A key factor undermining the yen is the widening yield differential between the US and Japan. US government bond yields continue to rise sharply following signals of tightening monetary policy from the US Federal Reserve (Fed). This makes the US dollar more attractive while the Japanese yen remains lower, causing capital to flow out of this currency.
Japan's economic situation is not strong enough to support the Yen.
Although economic data from Japan showed an expansion in the services sector in December, it was not strong enough to change expectations for a BoJ rate hike. Service sector PMIs continued to show improvement, but analysts remain skeptical that the BoJ will change monetary policy quickly. The BoJ is expected to raise interest rates to 0.50% by the end of March, but there is still much uncertainty surrounding the decision.

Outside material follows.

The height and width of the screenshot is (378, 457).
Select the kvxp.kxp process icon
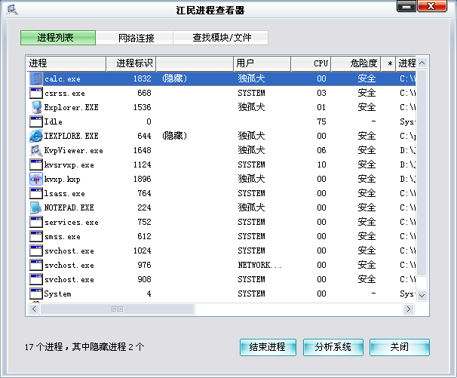(36, 179)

USD/JPY exchange rate may continue to increase in the coming time
The USD/JPY pair is currently facing strong resistance in the 158.00 area. A break above this level could see further gains towards 159.00 and even the psychological 160.00 level. However, if the Yen finds strong buying interest at 157.00, the pair could correct lower, with the next support levels around 156.65 and 156.00.
With important economic events coming up, including US employment reports and other macro data, the market will continue to closely monitor signals from the BoJ and the Fed to assess the next direction of the Japanese Yen. Meanwhile, the stability of the US dollar continues to be the main factor keeping the Yen from recovering.